How do we first identify, and then remain focused on a more authentic measure of the beautiful and the real?

Colbie Caillat – Try

It’s a female-oriented message, to be sure, but a brief note to the men out there – as fathers, brothers, boyfriends, husbands, sons, friends:  There is insight here into the way a woman longs to be seen by you, not as a fake, a doll, or a sexual object.  Can you refine your own vision of feminine beauty?  Is your imagination formed by the false and the superficial, or are you ready to see more deeply?  Your pursuit of masculine honor encourages true femininity, and this honor includes the way you look at all women, regardless of your relation to them. You can elevate and instruct everyone around you – men and women alike – by adopting a more dignified view of womanhood.  Take up that banner.

And now for the target audience: This music video is a beautiful message of love FROM a woman TO women. It is a hopeful guidepost to direct our own encounters with other women – not as competition for men’s attention or some comparative advantage, but as each others’ sisters and keepers… each others’ living school for the cultivation of feminine beauty.

How often do we tear each other down – dress each other down – as competitors in the beauty sweepstakes? And if we are less guilty of looking critically at other women, often it’s because we focus that critical eye upon our own appearance, poring over our every freckle and flaw. Looking at ourselves and at other women through this negative, competitive lens can only distort our vision of the beautiful, and in the process we are hardening our own hearts.

1)   ‘Do you like you?,’ the singer asks. We must stop measuring ourselves against tabloid beauty, against fashion industry insecurity. It’s one thing – a good thing – to attend to our presentation, our neatness… in a word, our loveliness. But feminine kindness and gentleness become visibly manifest as beauty. With these qualities forming our interior disposition, we glow more radiantly than we ever could by the application of mineral-based cosmetics.

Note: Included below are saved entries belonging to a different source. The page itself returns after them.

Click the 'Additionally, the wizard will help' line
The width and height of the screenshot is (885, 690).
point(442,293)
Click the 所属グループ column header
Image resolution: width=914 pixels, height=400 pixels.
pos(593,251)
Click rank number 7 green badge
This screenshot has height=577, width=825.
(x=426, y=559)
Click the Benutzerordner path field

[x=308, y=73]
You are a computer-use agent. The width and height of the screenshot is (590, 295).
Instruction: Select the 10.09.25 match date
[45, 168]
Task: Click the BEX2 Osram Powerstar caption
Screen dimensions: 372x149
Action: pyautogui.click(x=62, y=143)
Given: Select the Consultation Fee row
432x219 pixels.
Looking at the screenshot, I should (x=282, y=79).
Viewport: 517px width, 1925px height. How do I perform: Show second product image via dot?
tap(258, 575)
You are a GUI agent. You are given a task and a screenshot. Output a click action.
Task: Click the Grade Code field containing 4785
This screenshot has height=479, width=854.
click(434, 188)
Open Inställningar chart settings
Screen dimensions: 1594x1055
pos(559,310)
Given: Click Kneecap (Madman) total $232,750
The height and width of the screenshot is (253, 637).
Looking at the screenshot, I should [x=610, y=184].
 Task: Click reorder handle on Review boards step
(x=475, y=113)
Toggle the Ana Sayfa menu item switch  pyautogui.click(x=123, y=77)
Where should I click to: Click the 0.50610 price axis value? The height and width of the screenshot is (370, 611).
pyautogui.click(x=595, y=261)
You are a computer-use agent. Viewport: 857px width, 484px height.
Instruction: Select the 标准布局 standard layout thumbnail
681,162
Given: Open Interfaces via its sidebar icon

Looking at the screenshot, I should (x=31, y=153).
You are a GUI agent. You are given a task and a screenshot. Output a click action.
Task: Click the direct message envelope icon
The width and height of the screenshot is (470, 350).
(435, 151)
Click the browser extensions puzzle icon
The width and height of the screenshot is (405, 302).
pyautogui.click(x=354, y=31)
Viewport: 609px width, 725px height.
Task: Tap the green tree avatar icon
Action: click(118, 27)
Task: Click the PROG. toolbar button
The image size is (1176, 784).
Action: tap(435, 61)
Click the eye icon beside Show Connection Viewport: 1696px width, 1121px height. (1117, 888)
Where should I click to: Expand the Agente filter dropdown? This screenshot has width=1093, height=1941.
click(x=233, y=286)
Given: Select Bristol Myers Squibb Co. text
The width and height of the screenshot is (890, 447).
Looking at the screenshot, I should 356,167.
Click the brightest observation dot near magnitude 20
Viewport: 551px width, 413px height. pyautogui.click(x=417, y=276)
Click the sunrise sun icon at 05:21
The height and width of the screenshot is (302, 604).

2)   And what about your outward-directed gaze? We must look beyond our sister’s beauty, her mistakes, her make-up, her bad- or good-hair-days, her fashion gaffes or victories. Just like each of us, she is longing to be noticed, seen, and loved. However confused she may be in her appearance (and so many of us are confused), she longs to be loved irrespective of the barely perceptible flaw she’s covered up in order to leave the house that day.

Self-confidence, self-esteem, liking oneself… these ideas are fraught with peril when we permit the world, in all its mixed messages, to define for us what is good, what’s worthy, what’s beautiful, who or what is lovable.

As I have suggested elsewhere, the only place to start is Love, and assenting to the reality, to the truth that we are all loved. The funny, backwards logic built into that starting point (that we are loved) is that we are actually lovable. I wonder if this deeply held fear – am I lovable? – isn’t the anxiety at the center of our daily interior struggles with self-image and appearance.

Cultivating ourselves in love is the only path to peace and a properly oriented vision of the good & beautiful. Only this inner habituation disposes us to properly acknowledge others and ourselves with eyes that see what is lovable.

God’s unconditional love is a curriculum in itself of how to be human. It does not sanction narcissism or laziness, it does not instruct us in jealousy or self-loathing or pretense. It posits that we find ourselves lovable when we first extend outward to the other in love– actively and even counter-culturally. To look more deeply, to see through to the person is to swim against the current of our impersonal, cosmetically-enhanced day in age.  You might call it a radically different kind of “trying,” – and it’s certainly harder in some ways than the financial and temporal burdens of expensive clothes, make-up, hair and nails.  But what we stand to gain is a clearer vision of the beautiful and lovable.  After all, are not our hearts worth an even greater effort?